La gara di MotoGP di ieri, a Jerez, ci ha riconsegnato un Valentino Rossi in splendida forma, un campione nel pieno del suo vigore agonistico come non lo vedevamo da tempo. Così, ecco che abbiamo delle cifre da snocciolare per capire quanto sia forte e determinante il personaggio anche a 37 anni.

Era da tempo che il Dottore non conquistava pole position, giro più veloce in gara e vittoria finale, nella fattispecie da Misano 2009, questo gli ha consentito di ottenere la sua 62esima pole, appaiando Lorenzo, mentre Doohan è fermo a quota 58.

Con 4534 punti in bacheca dall’inizio della sua travolgente carriera, e 334 gare corse, la vittoria di ieri segna un trionfo dopo ben 19 anni e 250 giorni dal suo primo successo, un primato assoluto. Un record che la dice lunga sul fatto che sia ancora potenzialmente letale da un punto di vista agonistico.

Lui che è capace di battere ragazzini cresciuti con il suo mito appeso in camera, senza il biscottone del 2015 avrebbe avuto 10 titoli mondiali, anche se i 9 attuali sono comunque un bottino di tutto rispetto, ma la distanza dai 15 di Agostini resta difficilmente colmabile, così come quella relativa ai giri più veloci in gara, 117 per Agostini, 94 per Rossi.

Ma ci sono altri record alla sua portata, il primo è quello del pilota più “anziano” a vincere una gara della MotoGP, al momento appartenente a Bayliss, che vinse con la Ducati nel 2006, a Valencia, a 37 anni e 213 giorni.

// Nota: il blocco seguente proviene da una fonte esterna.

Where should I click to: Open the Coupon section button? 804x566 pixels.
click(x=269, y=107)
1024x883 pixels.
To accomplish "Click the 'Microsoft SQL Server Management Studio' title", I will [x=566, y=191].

Il secondo riguarda il numero dei gran premi vinti, con Agostini a quota 123, ed il Dottore che gravita a 10 distanze. Insomma, come se non bastassero gli stimoli per un pilota che ha saputo riscattarsi in casa di chi ha tramato alle sue spalle per sottrargli il decimo mondiale nel 2015, Rossi ha ancora tanti traguardi da raggiungere, magari già da questa stagione 2016 della MotoGP.